**LISTED RECORDS**.
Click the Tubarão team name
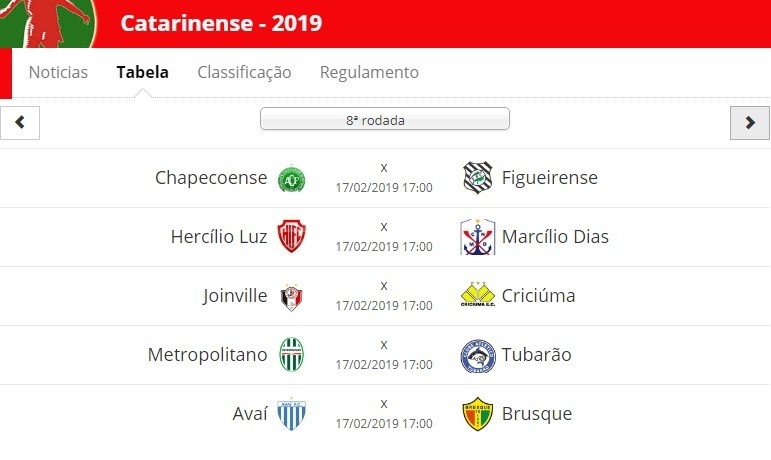 tap(536, 354)
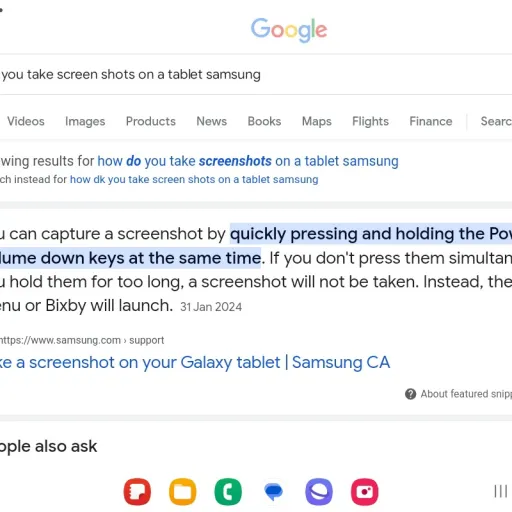Open the blue Messages chat bubble app

pyautogui.click(x=273, y=492)
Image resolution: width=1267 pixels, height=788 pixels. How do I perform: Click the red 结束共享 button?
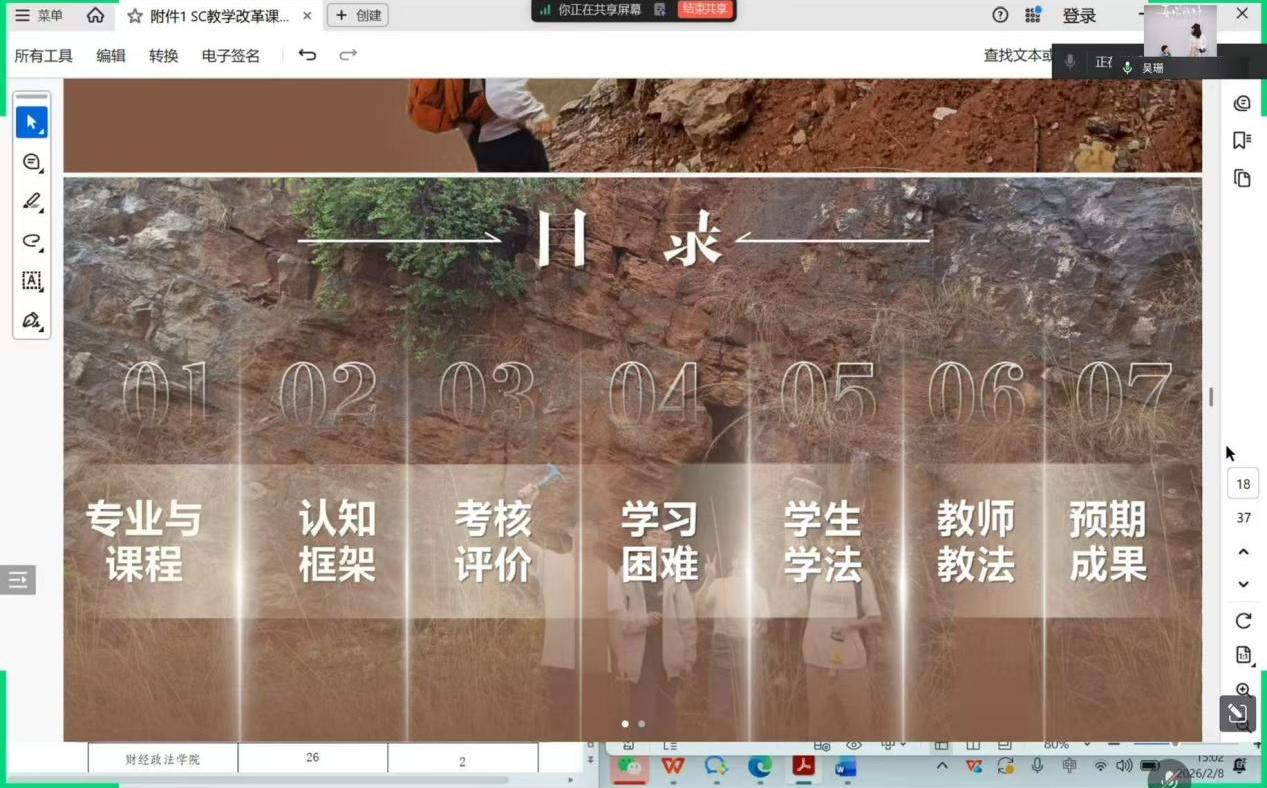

**EXERCISE REQUIREMENTS**. Transcribe the entries above verbatim, excluding any image.

**ANSWER SECTION**.
Click the Tubarão team name
 tap(536, 354)
Open the blue Messages chat bubble app

pyautogui.click(x=273, y=492)
Image resolution: width=1267 pixels, height=788 pixels. How do I perform: Click the red 结束共享 button?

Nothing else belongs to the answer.